▶ TÂCHE DONNÉE A:
Réponds à ces questions sur le texte consacré à la troisième voie de Songhaï :
(i) Selon la charte de Songhaï, sur quoi est basé le développement de l'entrepreneuriat ?
(ii) À l'expertise de quels professionnels la troisième voie fait-elle appel pour développer une technologie adaptée ?
(iii) D'après la charte, qu'est-ce que Songhaï emprunte au monde occidental ?

5.2 La troisième
voie
La mission de Songhaï s'inscrit dans un modèle de
développement particulier qui se formule comme suit dans sa
charte :
Songhaï est une organisation destinée à
créer un vivier socio-économique viable et son action porte sur
le développement des capacités intérieures de l'Homme dans
toutes ses dimensions culturelle, sociale, technique, organisationnelle,
économique... pour que chacun retrouve une identité culturelle
propre, afin de devenir acteur à part entière. Le
développement de l'entrepreneuriat basé sur l'agriculture, en
relation étroite avec un développement plus large touchant
l'Industrie et le Commerce (Charte de Songhaï).
La mission de Songhaï parvient à se mettre en
pratique d'après une définition du développement qui passe
elle-même par un processus de prise en main que le fondateur exprime par
le développement de la « troisième voie ».
Troisième voie, c'est notre voie. Elle commence
à même un terrain que tu maîtrises avec la
préoccupation de la population, mais sans fermer la fenêtre
à des gens comme vous, des collaborateurs du Nord que l'on fait venir
pour apporter la technique parce qu'il y a plusieurs paramètres. Mais
cela doit se refaire à la seule condition que sur le terrain, les gens,
les Africains soient déjà dans une logique de promotion... sinon
ce serait l'érosion. Si la communauté n'est pas dans une logique
de vision, de promotion, elle ne sera pas en marche et tous les apports
extérieurs ne serviront à rien. Moi je sais ça
(Entrevue Nzamujo, 2004).
La «troisième voie» dont Nzamujo nous parle
s'inscrit dans le modèle de solidarité internationale où
l'organisation des localités et la mise en place de structures
communautaires et coopératives se font à même les
collectivités et de leurs propres initiatives, avec l'aide de
partenariats au Nord et au Sud. (Favreau, Larose et Fall, 2004, p. 17).
Toutefois, la « troisième voie » de Songhaï
emprunte aussi au modèle de coopération internationale en faisant
appel aux expertises des professionnels du Nord afin de développer une
technologie adaptée aux conditions et aux besoins des
communautés. De plus, la « troisième voie »
ne ferme pas la porte au réseau sectoriel gouvernemental, elle s'en
accommode, car tous les appuis sont bons s'ils servent la cause de
Songhaï.
On retrouve dans la charte de Songhaï cette même
idée de « troisième voie » ou le
modèle de développement solidaire :
SONGHAÏ valorise toutes les ressources en:
· puisant dans l'héritage culturel et de
l'Afrique
· empruntant au monde occidental ses
ressources
· combinant les deux pour inventer de nouvelles
valeurs convenant à l'Afrique
· en développant une vision de l'avenir et en
renforçant ses propres capacités pour générer des
ressources à articuler avec le reste du monde, pour être
connecté à la force productrice mondiale (Charte de
Songhaï).

▶ DONNÉES FOURNIES:
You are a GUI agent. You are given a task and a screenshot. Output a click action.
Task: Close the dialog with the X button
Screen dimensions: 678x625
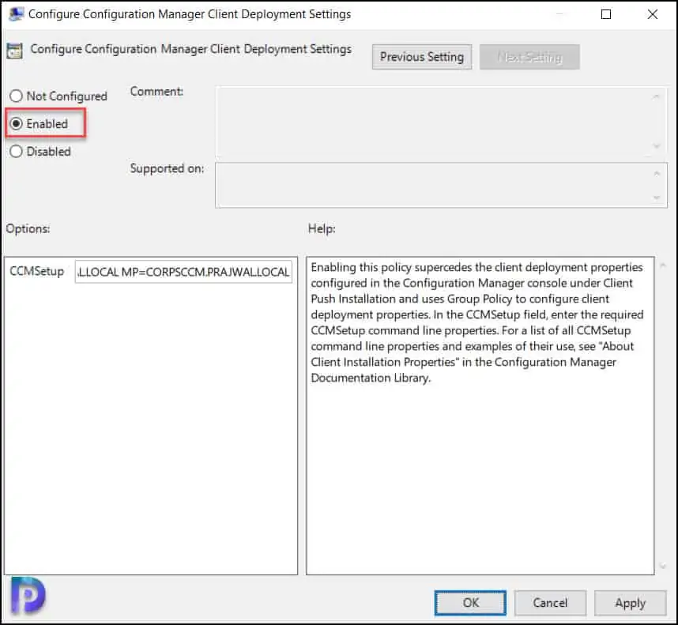pos(653,14)
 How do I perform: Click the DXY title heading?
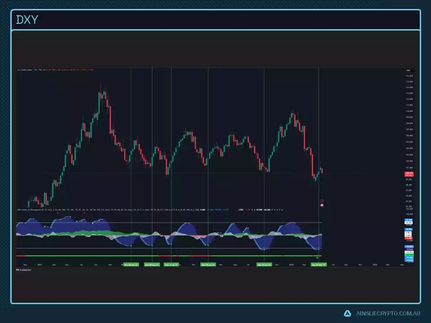pyautogui.click(x=26, y=20)
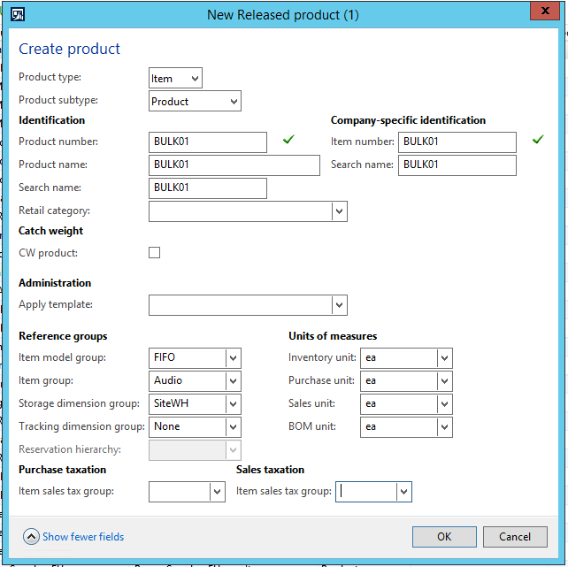Click the Show fewer fields arrow icon
568x567 pixels.
point(31,536)
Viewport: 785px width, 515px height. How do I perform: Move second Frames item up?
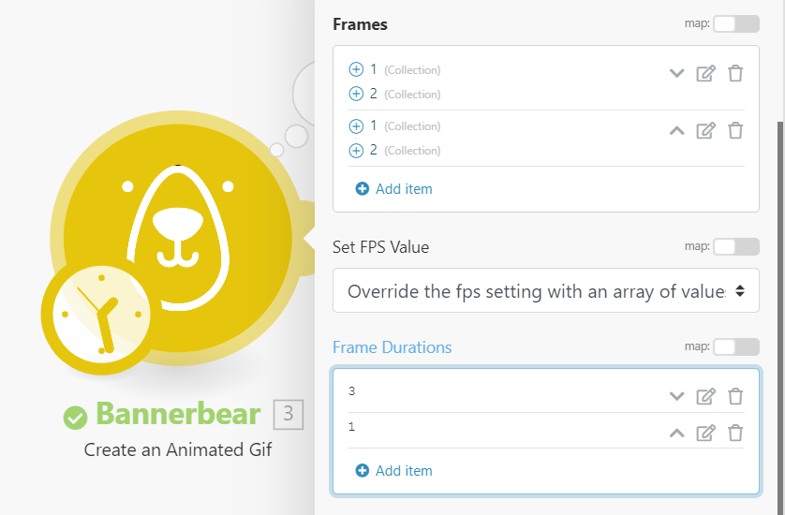[676, 131]
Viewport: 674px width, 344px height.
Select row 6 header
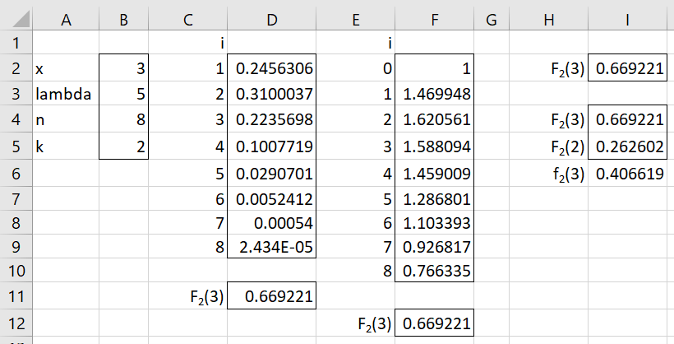click(16, 173)
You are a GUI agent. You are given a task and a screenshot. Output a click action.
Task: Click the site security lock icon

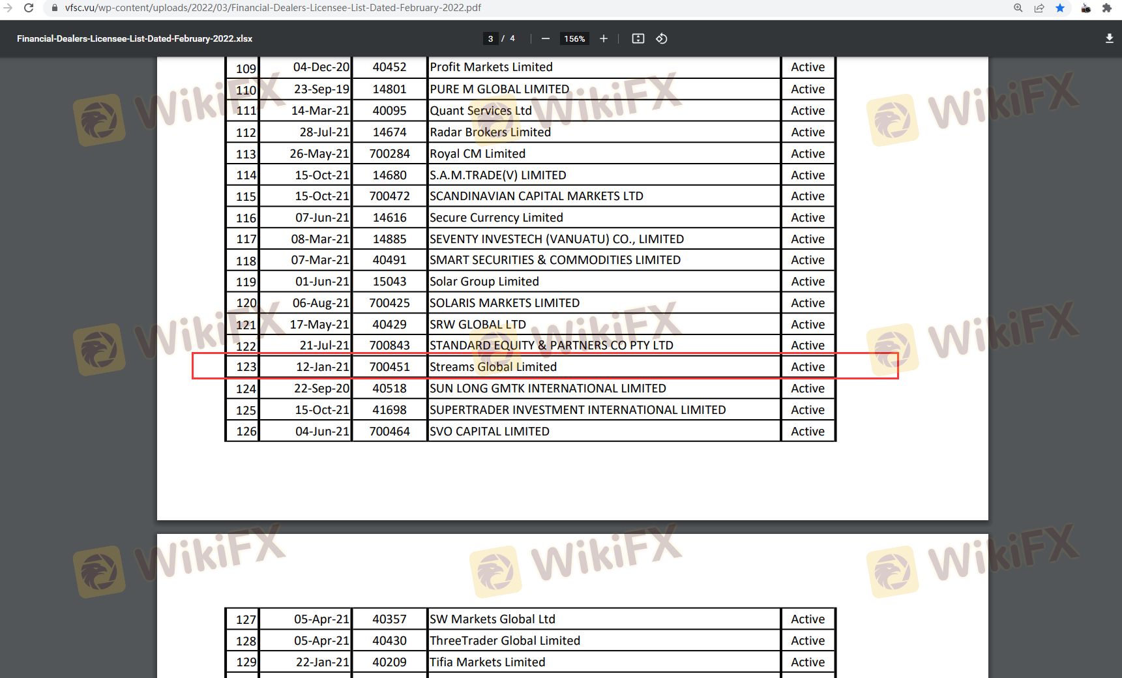click(x=55, y=8)
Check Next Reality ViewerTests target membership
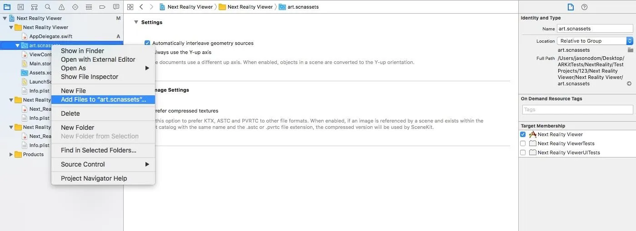 [523, 143]
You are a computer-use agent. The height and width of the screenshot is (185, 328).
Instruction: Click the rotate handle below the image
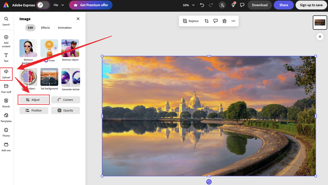tap(209, 182)
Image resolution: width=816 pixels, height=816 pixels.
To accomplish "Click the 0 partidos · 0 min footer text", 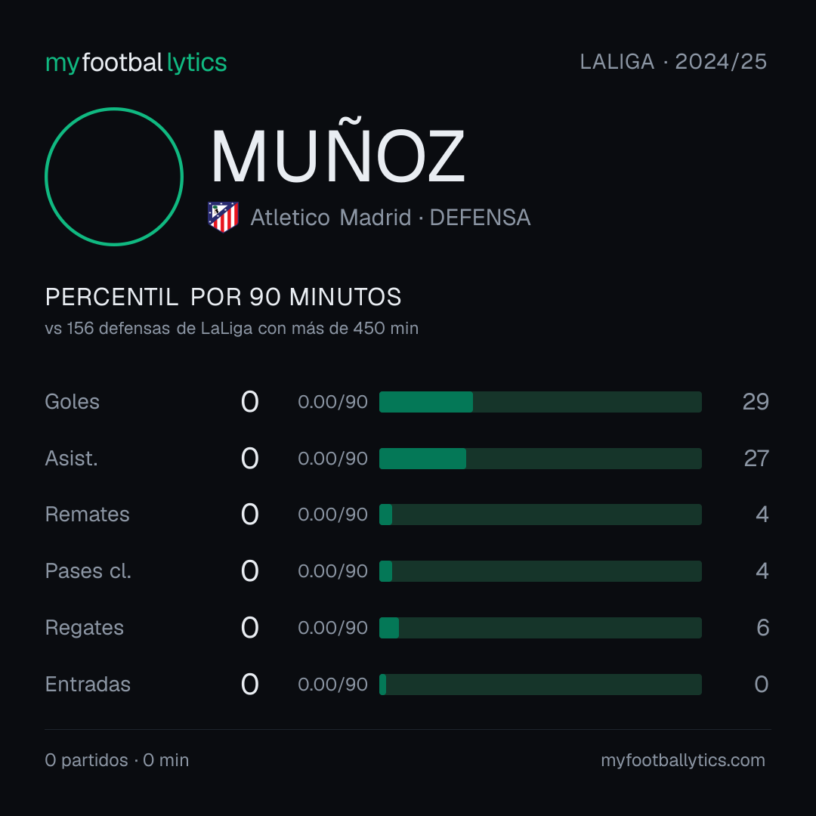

▶ TÂCHE DONNÉE B: Dans les rangées, recopie à l'identique tout ce qui va de la ligne contenant « You are a computer-use » jusqu'à la fin, cette ligne comprise. Laisse les images de côté.

▶ RÉPONSE ATTENDUE A:
(i) Sur l'agriculture.
(ii) Aux professionnels du Nord.
(iii) Ses ressources.

▶ RÉPONSE ATTENDUE B:
You are a computer-use agent. The height and width of the screenshot is (185, 328).
Instruction: Click the rotate handle below the image
tap(209, 182)
Image resolution: width=816 pixels, height=816 pixels.
To accomplish "Click the 0 partidos · 0 min footer text", 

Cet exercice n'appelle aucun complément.